I am not posting this because I think the advice in the article is 100% correct, but more to show that recent media coverage and legal actions, has meant that mainstream employers are having to (re) consider their toilet policies!
Providing single-sex facilities is an aspect of work where de facto discrimination is potentially permitted under the Equality Act 2010. Preventing an employee from entering facilities allocated to the opposite sex is unlikely to amount to sex discrimination under the Act in most cases.
Indeed, the Workplace (Health, Safety and Welfare) Regulations 1992 set out statutory obligations to provide separate male and female toilet facilities for employees. The regulations do allow for facilities not to be provided for different sexes, but only where they are in separate rooms that are lockable from the inside. In Miller, the claimant successfully argued that the facilities she was provided with were inadequate, in part because they exposed her to the potential discomfort of sharing that facility with a male colleague using the urinal.

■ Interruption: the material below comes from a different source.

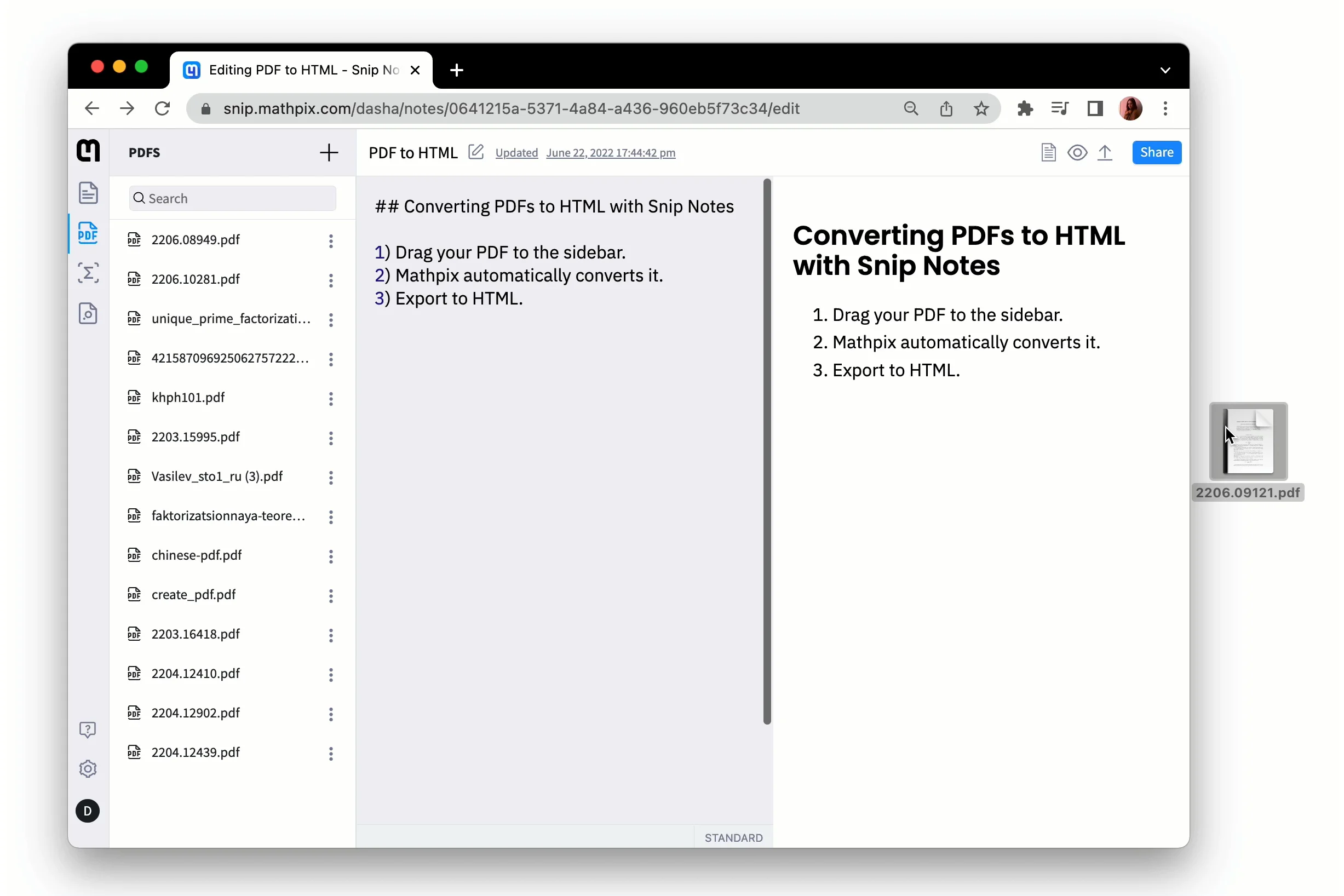Open the PDFs section icon
Image resolution: width=1344 pixels, height=896 pixels.
pos(88,233)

That case involved a cisgender female employee who, by virtue of her sex, held a protected characteristic under the Equality Act 2010. However, the outcome of the case may impact employers faced with the already difficult issue of providing appropriate facilities for transgender employees.
https://www.peoplemanagement.co.uk/article/1822248/considering-legalities-single-sex-toilets
Although the final paragraph certainly seems to imply the writer of the article thinks the impact on trans people is what should be upper most in employer's minds.